The obvious solution is for patients to have their genes tested routinely, and for clinical trials to be available at far more places. But that is infrastructure we don’t have. So it falls to companies like Loxo and researchers like Memorial’s Hyman to push the boundaries of what we can do, to figure out how to develop medicines faster.
In some ways, this makes sense. No one is more motivated to get things done than someone who believes they can save lives by lining their own pocket. Right now, this is a wonderful thing to behold. But things change when drugs go from being experimental to marketed, and companies not only want to make sure that patients get them, but also that someone–usually insurance companies and governments–pays. Remember, the starting price of a new cancer drug is $100,000 per year and up. (Another issue for investors in Loxo, which is publicly traded: potential competition from Ignyta, the other company with a TRK drug.)
The need to pay for things can make life uncomfortable. No one talked more passionately about the bounds between a patient and a drugmaker than Leonard Bell, the founder of rare disease firm Alexion Pharmaceuticals, which charges as much as $700,000 a year for its rare-disease drug Soliris. These days, Alexion is in hot water over concerns its marketing went too far.
Loxo will have to deal with more of the system’s inefficiencies when its drug launches.

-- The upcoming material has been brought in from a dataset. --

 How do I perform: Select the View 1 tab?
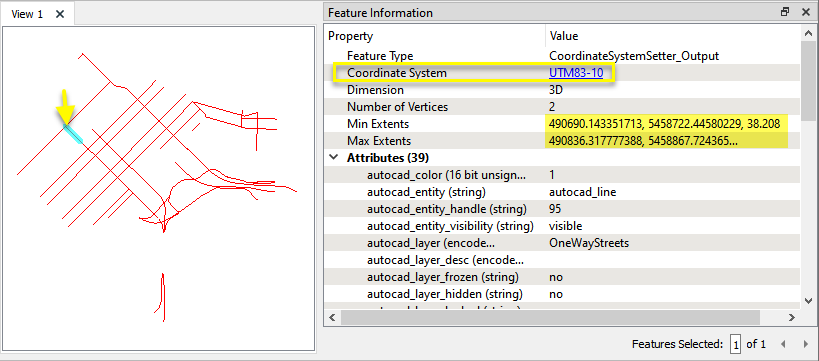pyautogui.click(x=27, y=14)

The types of genetic tests used to identify TRK mutations in its study are not widely used enough; it is developing other tests that can be more quickly adopted.
But right now, we are paying for the disorganization of our healthcare system, and leaving the adoption of new technologies mostly to the profit motive. High drug prices are a powerful way to encourage people to solve these problems. But they are, by definition, not cheap.